■ Brief 1 ■
Summarize the Bill Nye interview in two sentences.
■ Brief 2 ■
List every television show, film, festival, and government body that the Bill Nye interview names.
■ Brief 3 ■
From the Bill Nye interview, extract the stretch from "Throughout most of" through "in scientific literacy.".

Throughout most of the 1990s, Bill Nye used his half-hour show Bill Nye The Science Guy to educate kids (and adults) about the wonders of basic science. In the years since then, Nye would appear as a talking head on cable news outlets as a staunch defender of facts, regularly asserting his views on the reality of climate change and the value of scientific education.
Earlier this year, a documentary on Nye, Bill Nye: Science Guy had its world premiere at SXSW. It chronicled Nye’s time in television, as well as his return to the spotlight, where he passionately defends the necessity of science in today’s world — despite facing constant opposition. We got the chance to talk to Nye — still sporting a bowtie at 10 o’clock in the morning — about how he hopes to use his popularity to help revitalize America’s interest in scientific literacy.
Right now doesn’t seem like the best time to be a proponent of science.
Well, now the need is more serious than ever. So we’ll see what happens… but my understanding is Mr. [Steve] Bannon is very influential and he wants to dismantle the government from the inside. And one way to do that would be to undermine the organizations that are based on science like the Environmental Protection Agency and the Department of Energy. So I guess that tactic or strategy is so far working. That makes me want to re-double my effort to get people excited about science.

■ Given records ■

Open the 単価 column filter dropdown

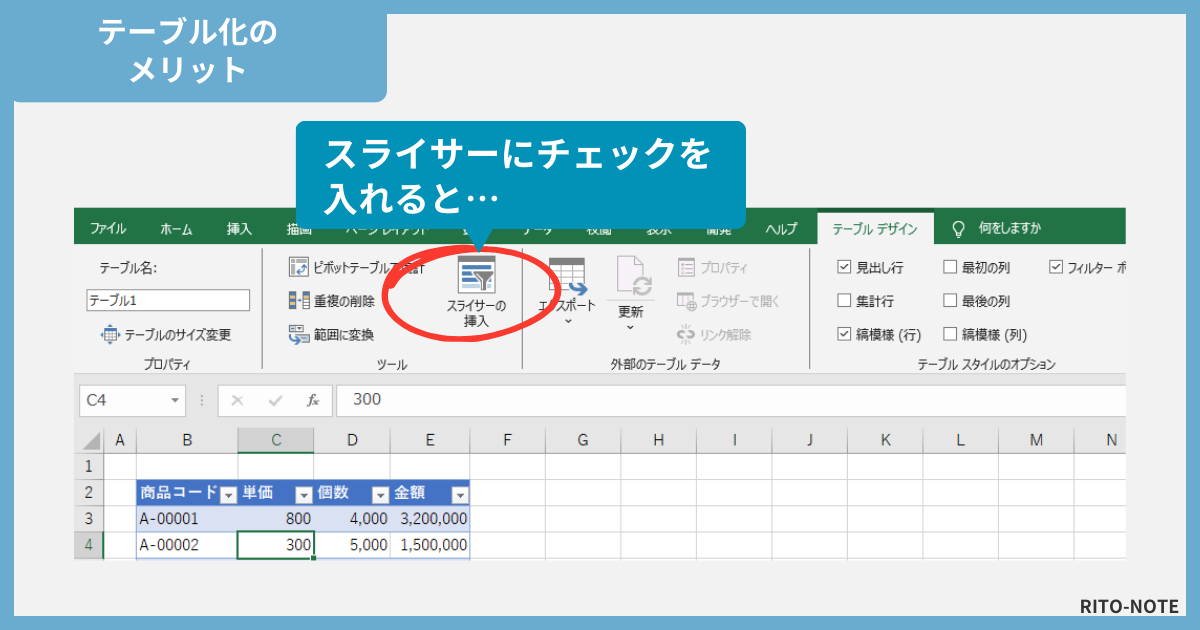303,493

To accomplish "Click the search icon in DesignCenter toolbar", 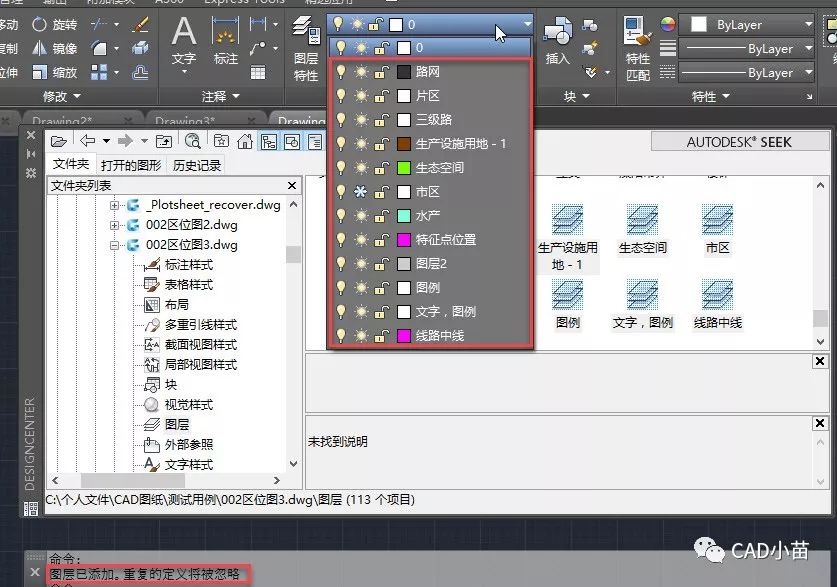I will click(x=192, y=141).
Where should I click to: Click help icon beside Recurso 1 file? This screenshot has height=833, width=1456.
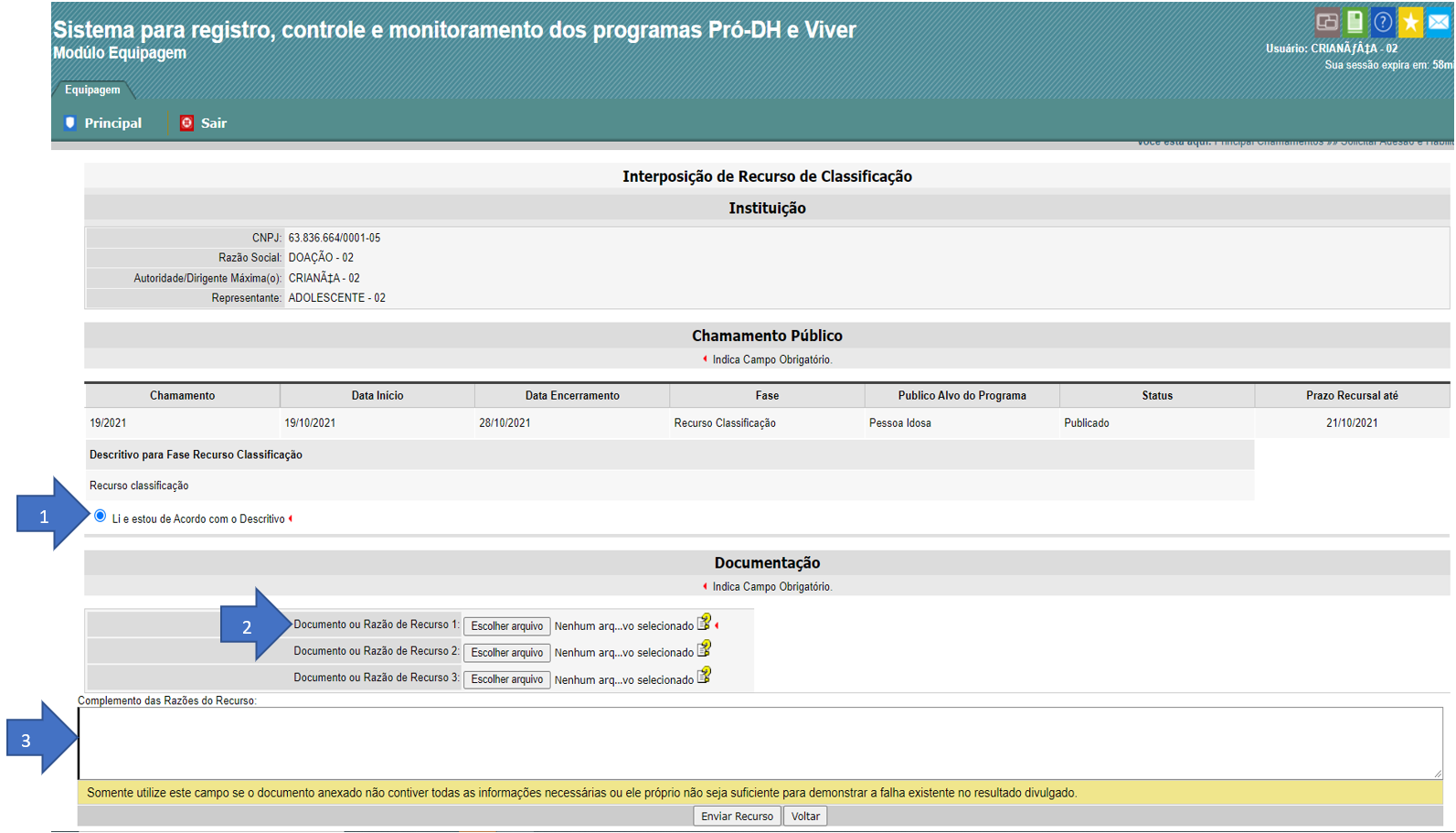pos(704,624)
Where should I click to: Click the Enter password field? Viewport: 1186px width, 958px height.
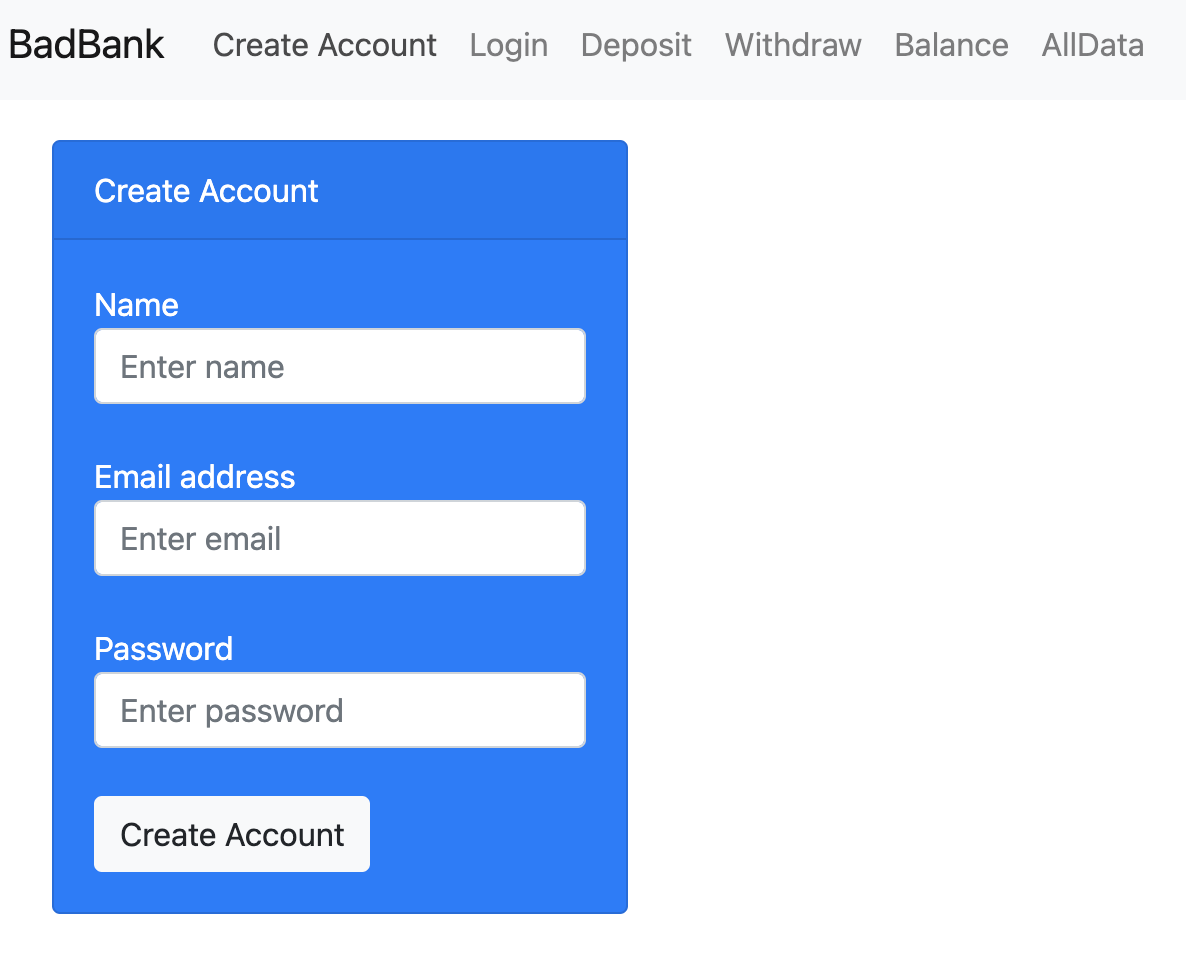(x=339, y=710)
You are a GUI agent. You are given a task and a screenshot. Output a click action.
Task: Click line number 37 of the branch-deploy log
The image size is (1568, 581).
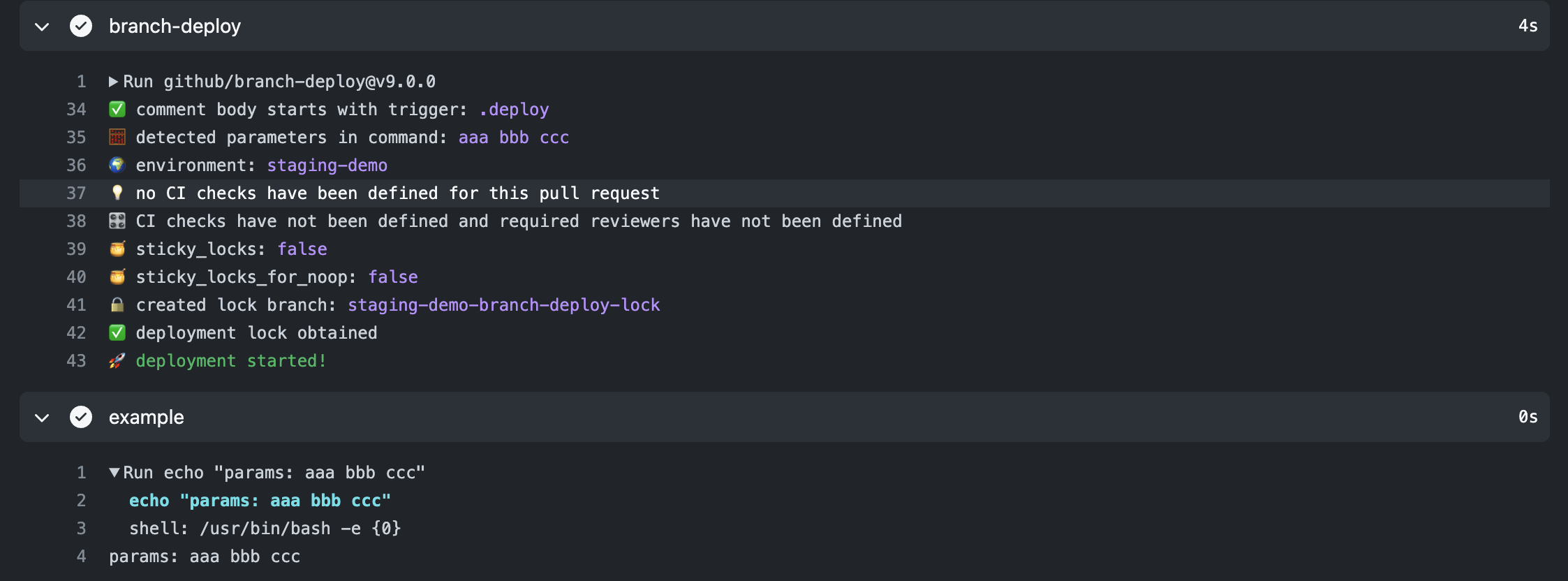point(76,193)
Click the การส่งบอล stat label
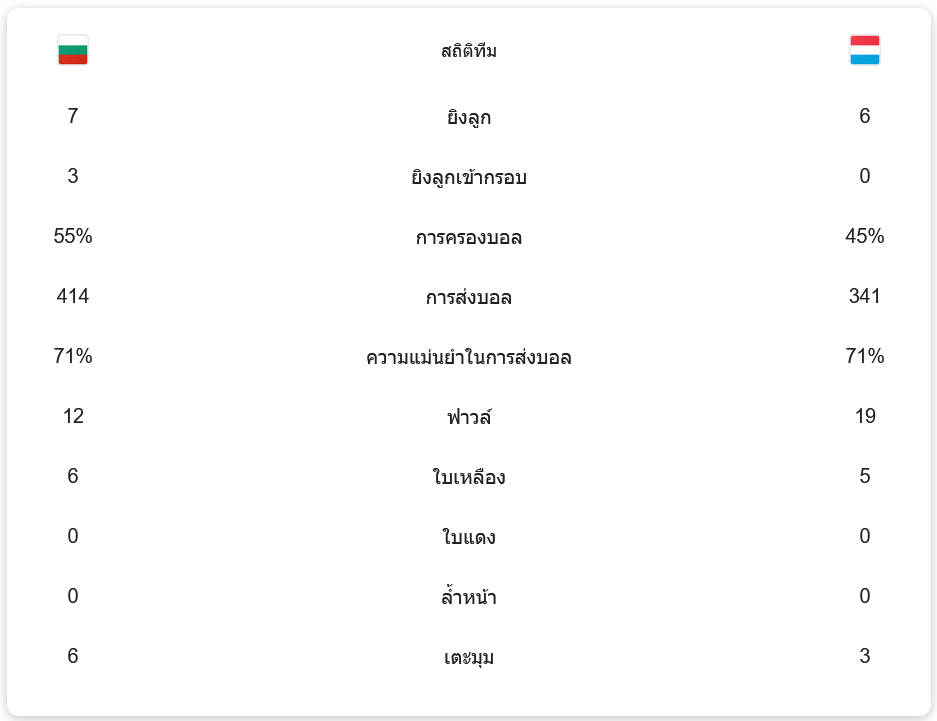This screenshot has height=721, width=937. click(468, 297)
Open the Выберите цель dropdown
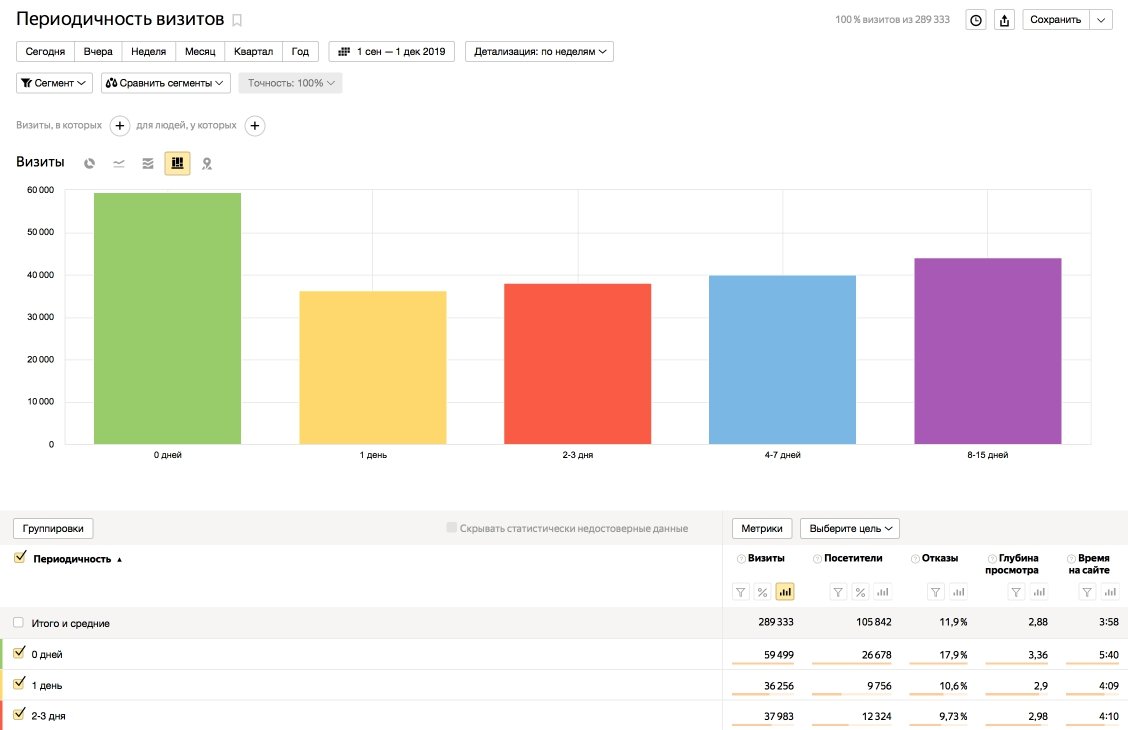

■ Correct output 1 ■
Bill Nye taught basic science to kids on his 1990s show and has since defended facts on cable news, and a documentary about him premiered at SXSW this year. In the interview, he says Steve Bannon wants to undermine science-based agencies like the Environmental Protection Agency, which makes him want to redouble his effort to get people excited about science.

■ Correct output 2 ■
- Bill Nye The Science Guy
- Bill Nye: Science Guy
- SXSW
- Environmental Protection Agency
- Department of Energy

■ Correct output 3 ■
Throughout most of the 1990s, Bill Nye used his half-hour show Bill Nye The Science Guy to educate kids (and adults) about the wonders of basic science. In the years since then, Nye would appear as a talking head on cable news outlets as a staunch defender of facts, regularly asserting his views on the reality of climate change and the value of scientific education.
Earlier this year, a documentary on Nye, Bill Nye: Science Guy had its world premiere at SXSW. It chronicled Nye’s time in television, as well as his return to the spotlight, where he passionately defends the necessity of science in today’s world — despite facing constant opposition. We got the chance to talk to Nye — still sporting a bowtie at 10 o’clock in the morning — about how he hopes to use his popularity to help revitalize America’s interest in scientific literacy.